*Written instruction:*
Count the lines in the data that contain the word "display", and give only the number.
** start Supplied data **
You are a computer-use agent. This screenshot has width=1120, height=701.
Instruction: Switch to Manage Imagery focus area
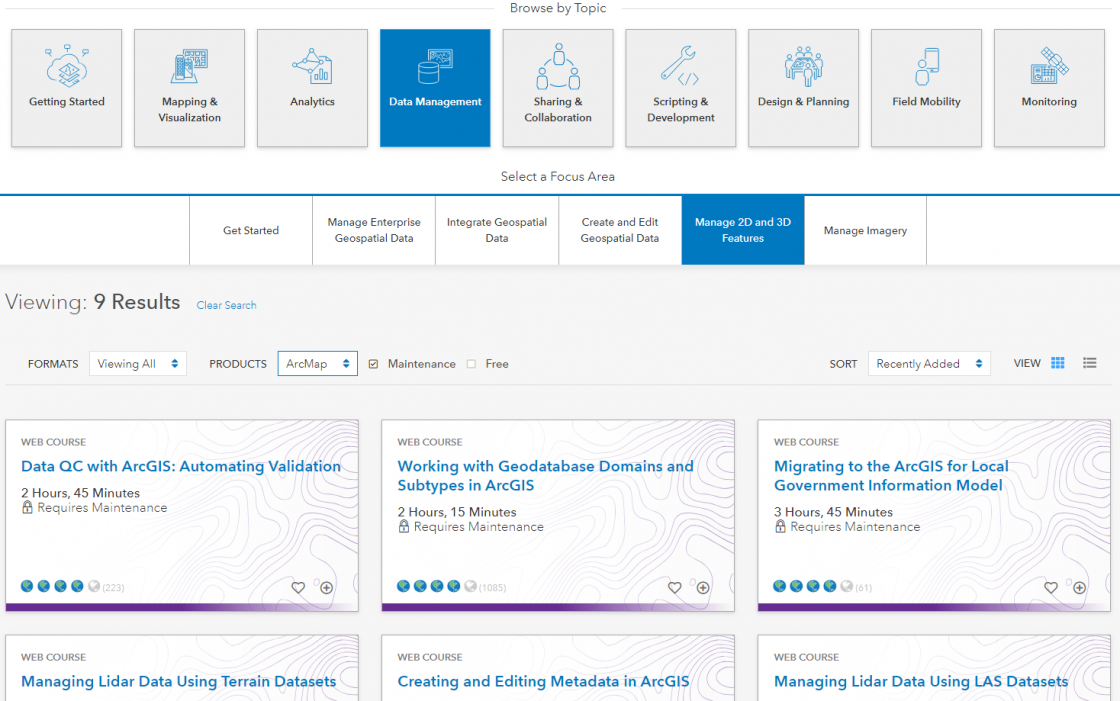pyautogui.click(x=865, y=231)
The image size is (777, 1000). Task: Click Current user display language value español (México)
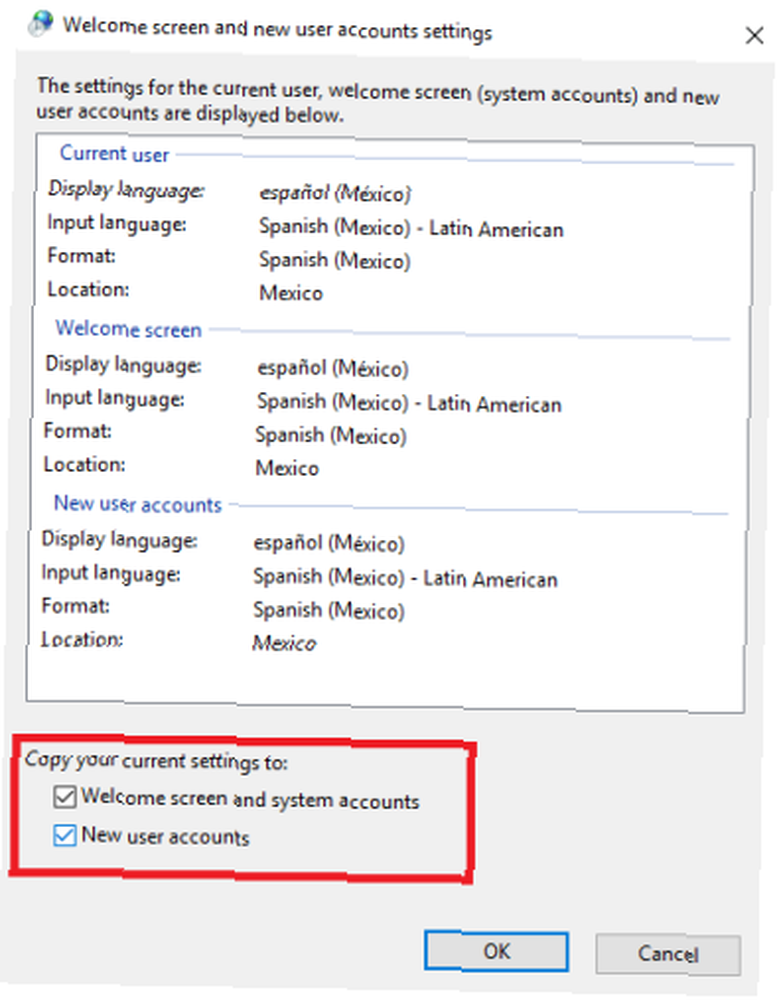335,193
** end Supplied data **
*Task solution:*
1